I'm trying to 'scrape' some data from a website (names). I know how to get the first name on the list -- but there are a few thousand names that I need to save in the same way.
Here's my code:
library(rvest)
library(tidyverse)
url <- ("https://www.advokatsamfundet.se/Advokatsamfundet-engelska/Find-a-lawyer/Search-result/?firstname=&lastname=&companyname=&postalcity=&country=4401&spokenlanguage=&sortingcity=&positions=102001")
names <- url %>%
read_html() %>%
html_elements(xpath = '/html/body/div[3]/div/div/main/div[2]/div[2]/div[1]/a') %>%
html_text()
This gives me the first name on the list as it is in the table.
The names follows this simple structure:
'/html/body/div[3]/div/div/main/div[2]/div[2]/div[1]/a')
'/html/body/div[3]/div/div/main/div[2]/div[3]/div[1]/a')
'/html/body/div[3]/div/div/main/div[2]/div[4]/div[1]/a')

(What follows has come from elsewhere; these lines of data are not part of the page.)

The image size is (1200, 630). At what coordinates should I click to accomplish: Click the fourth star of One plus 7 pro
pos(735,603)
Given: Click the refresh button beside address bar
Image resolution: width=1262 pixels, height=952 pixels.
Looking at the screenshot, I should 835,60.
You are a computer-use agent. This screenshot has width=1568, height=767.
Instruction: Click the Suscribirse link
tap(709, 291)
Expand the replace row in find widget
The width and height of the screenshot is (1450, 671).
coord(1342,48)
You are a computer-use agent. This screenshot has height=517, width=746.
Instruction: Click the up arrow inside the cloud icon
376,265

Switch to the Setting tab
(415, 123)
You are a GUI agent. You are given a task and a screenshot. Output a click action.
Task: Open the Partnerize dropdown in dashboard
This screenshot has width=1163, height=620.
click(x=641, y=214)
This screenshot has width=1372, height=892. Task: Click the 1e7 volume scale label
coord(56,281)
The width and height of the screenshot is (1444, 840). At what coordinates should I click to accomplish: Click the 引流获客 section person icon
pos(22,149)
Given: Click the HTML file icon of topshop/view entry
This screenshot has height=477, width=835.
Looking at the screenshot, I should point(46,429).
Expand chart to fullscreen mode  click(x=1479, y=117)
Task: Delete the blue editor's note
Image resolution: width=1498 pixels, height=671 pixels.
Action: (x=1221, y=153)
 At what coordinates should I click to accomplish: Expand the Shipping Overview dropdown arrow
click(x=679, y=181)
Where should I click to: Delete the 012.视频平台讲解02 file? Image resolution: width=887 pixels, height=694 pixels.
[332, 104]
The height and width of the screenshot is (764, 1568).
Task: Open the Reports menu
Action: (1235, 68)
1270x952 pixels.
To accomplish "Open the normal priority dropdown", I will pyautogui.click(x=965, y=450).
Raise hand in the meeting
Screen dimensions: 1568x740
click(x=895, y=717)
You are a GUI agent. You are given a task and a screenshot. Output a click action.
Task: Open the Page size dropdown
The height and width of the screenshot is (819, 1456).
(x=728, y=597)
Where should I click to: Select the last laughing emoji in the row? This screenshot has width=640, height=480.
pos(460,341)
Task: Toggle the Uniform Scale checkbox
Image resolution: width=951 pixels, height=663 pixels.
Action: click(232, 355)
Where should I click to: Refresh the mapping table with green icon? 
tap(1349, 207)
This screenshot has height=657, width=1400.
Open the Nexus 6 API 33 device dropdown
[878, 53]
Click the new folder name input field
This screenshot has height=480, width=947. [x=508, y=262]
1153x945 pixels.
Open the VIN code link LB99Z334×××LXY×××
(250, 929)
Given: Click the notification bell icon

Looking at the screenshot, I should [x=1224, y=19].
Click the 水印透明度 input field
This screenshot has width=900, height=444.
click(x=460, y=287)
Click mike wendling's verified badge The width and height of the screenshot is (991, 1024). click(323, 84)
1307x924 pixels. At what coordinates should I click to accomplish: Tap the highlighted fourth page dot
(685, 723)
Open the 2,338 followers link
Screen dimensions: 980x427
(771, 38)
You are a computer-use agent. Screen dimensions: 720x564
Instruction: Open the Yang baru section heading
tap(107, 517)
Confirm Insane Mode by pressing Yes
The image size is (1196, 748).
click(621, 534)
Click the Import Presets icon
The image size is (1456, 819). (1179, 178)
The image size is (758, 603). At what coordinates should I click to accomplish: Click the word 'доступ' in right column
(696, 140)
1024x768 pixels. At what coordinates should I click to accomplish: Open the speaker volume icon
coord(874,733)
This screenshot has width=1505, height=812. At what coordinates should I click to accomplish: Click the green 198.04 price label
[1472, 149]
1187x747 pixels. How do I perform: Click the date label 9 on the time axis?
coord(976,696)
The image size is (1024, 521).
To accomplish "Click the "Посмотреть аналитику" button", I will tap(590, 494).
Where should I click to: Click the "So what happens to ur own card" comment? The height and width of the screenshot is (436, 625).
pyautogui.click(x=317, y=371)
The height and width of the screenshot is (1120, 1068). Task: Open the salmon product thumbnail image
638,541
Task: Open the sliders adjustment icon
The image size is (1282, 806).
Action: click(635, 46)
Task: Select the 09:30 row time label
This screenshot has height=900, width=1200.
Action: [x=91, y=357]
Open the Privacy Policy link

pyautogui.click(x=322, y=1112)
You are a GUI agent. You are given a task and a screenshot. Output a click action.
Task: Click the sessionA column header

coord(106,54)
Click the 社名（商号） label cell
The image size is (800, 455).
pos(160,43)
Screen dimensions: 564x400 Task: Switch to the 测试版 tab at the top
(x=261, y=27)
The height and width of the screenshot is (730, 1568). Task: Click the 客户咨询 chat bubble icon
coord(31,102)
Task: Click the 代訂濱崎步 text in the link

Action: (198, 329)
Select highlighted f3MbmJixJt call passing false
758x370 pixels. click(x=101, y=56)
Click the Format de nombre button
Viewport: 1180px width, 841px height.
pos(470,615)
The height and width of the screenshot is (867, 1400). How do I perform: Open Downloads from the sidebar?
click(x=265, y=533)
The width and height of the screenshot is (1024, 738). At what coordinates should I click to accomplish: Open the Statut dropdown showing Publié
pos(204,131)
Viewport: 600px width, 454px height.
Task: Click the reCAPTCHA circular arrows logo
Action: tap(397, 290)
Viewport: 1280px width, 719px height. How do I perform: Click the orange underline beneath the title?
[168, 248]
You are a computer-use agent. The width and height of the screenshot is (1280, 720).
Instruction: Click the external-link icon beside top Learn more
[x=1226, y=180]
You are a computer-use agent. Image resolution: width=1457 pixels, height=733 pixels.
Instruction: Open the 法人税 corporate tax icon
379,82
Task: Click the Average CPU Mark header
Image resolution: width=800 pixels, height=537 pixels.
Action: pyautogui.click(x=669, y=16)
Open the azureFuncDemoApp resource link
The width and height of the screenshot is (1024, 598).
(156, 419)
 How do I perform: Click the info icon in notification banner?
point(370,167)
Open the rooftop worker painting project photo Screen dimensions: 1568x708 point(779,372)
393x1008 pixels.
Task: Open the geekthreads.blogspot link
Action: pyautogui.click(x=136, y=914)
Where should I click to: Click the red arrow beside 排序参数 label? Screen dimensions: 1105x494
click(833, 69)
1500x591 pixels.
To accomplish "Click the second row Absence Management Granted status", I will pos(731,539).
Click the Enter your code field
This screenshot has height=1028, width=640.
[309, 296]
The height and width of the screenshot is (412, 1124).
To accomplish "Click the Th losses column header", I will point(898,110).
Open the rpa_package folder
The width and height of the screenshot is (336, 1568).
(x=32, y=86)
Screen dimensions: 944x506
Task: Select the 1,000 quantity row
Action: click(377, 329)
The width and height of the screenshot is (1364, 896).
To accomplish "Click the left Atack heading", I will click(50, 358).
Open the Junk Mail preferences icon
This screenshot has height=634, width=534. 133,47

Notice that we increase by 1 for each name. It ends on 6212.
I started working on a function, but I'm not getting anywhere. Here it is anyway -- but it doen't work and I think it may be a dead end.
scrape_fun <- function(.x){
names %>%
html_elements(xpath = '/html/body/div[3]/div/div/main/div[2]/div[.x]/div[1]/a') %>%
html_text()
}
Any advice on how get it to work? All 6212 names?